When it comes to healthy fat sources, palm oil may not be the ideal replacement for dangerous trans fats.
Though Americans successfully eliminated most trans fats from the marketplace in 2006, recent studies are now showing that the trend of replacing these fats with palm oil may not have been the healthiest solution.
Palm oil has the same saturated fat content as butter does, making it a less healthy replacement than canola or soybean oil. In one study, participants who were put on a palm oil-rich diet for five weeks saw their bad LDL cholesterol rise in a pattern similar to people on a diet high in trans fats.
Further, environmentalists claim that palm oil production may cause global warming. In order to make palm oil, companies destroy rain forests “at record-breaking rates” in tropical Indonesia. This destroys animal habitats and promotes a rapid increase in the greenhouse effect.
Rolf Skar, a senior forest campaigner with Greenpeace, states that as much as 80 percent of the land clearing in Indonesia is illegal, thus eliciting “shady production facilities rife with human rights abuses.”

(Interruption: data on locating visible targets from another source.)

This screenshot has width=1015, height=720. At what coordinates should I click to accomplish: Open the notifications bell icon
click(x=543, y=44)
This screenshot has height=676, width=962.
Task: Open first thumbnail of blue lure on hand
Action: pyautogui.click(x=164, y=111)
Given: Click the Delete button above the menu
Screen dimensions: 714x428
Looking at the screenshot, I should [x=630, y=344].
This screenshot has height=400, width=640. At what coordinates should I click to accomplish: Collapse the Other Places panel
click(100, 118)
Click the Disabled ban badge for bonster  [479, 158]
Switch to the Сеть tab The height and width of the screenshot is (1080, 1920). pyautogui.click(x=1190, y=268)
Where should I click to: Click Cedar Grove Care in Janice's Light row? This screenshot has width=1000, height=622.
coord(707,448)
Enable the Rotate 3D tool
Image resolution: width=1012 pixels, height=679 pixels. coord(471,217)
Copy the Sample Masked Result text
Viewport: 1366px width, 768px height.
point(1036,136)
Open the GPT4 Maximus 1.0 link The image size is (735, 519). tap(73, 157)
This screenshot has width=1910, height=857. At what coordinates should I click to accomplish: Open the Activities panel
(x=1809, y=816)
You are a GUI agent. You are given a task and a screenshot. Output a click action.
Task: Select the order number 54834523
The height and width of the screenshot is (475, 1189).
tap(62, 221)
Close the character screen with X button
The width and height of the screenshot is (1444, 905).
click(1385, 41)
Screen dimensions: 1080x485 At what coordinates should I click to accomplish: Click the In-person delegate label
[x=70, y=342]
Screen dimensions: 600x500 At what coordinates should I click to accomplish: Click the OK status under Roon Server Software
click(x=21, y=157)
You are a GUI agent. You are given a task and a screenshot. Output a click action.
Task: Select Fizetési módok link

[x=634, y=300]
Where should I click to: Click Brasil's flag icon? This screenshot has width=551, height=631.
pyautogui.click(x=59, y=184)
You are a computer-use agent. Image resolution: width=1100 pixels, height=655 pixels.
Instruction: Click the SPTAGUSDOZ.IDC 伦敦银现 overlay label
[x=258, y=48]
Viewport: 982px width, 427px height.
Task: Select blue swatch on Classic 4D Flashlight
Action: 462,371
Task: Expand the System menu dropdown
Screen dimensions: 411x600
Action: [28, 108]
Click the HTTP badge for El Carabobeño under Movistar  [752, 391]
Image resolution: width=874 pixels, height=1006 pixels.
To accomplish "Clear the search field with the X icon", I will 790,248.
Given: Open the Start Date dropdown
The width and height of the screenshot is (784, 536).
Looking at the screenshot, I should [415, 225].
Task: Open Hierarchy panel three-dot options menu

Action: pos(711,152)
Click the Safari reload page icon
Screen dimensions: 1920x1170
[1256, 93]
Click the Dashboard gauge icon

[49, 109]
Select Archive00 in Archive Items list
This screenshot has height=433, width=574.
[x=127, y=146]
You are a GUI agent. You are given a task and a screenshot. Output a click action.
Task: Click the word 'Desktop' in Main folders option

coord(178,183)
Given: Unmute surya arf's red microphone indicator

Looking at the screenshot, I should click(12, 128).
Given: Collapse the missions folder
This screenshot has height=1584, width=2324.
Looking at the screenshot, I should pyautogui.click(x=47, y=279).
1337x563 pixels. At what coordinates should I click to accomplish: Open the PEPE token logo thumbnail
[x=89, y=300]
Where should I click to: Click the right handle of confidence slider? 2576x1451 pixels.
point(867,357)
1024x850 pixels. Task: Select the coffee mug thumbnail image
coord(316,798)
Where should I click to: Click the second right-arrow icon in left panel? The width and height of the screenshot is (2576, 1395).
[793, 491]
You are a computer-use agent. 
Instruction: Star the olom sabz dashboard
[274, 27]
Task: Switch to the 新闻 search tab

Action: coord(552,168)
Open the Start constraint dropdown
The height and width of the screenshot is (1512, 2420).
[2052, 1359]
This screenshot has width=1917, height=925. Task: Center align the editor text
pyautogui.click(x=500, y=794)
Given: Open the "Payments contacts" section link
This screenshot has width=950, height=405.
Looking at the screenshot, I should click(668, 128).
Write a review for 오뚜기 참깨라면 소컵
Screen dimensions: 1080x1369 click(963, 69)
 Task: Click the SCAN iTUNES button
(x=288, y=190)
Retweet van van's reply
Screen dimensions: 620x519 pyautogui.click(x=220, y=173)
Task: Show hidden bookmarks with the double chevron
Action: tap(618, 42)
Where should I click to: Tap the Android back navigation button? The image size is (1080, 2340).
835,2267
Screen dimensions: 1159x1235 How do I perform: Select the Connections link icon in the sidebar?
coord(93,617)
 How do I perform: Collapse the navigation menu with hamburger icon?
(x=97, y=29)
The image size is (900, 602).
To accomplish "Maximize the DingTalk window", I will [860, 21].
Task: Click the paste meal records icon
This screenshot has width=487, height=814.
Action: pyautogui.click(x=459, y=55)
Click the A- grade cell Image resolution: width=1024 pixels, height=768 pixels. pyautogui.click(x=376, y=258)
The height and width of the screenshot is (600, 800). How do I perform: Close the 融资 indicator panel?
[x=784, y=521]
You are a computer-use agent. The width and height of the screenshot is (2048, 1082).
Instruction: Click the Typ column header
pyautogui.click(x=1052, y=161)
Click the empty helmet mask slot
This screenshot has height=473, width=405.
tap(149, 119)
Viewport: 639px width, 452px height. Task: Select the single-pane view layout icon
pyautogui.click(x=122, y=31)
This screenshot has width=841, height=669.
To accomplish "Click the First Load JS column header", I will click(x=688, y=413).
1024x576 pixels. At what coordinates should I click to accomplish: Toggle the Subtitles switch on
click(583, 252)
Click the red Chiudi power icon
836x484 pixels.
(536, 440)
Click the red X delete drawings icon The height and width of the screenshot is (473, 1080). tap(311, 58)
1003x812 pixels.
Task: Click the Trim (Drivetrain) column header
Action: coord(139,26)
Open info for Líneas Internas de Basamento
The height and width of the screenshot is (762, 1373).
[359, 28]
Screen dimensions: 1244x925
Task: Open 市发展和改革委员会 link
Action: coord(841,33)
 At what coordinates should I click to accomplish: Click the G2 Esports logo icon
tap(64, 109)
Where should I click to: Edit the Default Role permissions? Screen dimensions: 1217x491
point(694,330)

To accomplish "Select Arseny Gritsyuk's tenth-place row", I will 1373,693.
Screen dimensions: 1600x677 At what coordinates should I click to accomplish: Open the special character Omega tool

In short, producing palm oil threatens our health, the environment, humanitarian standards, and animal rights. Yet, according to USDA data the U.S. has more than doubled its imports of palm oil in the last eight years. Most of this palm oil ends up in snack foods like cookies and microwave popcorn, either on its own or in a mixture also containing soybean and cottonseed oil.
Check the nutrition labels of your favorite foods and try to pick ones that use a combination of healthier fat sources rather than ones that rely on partially hydrogenated oils. Nutritionists point out that palm oil should not be condemned outright. Rather, people should remain aware of their saturated fat intake towards a healthier diet.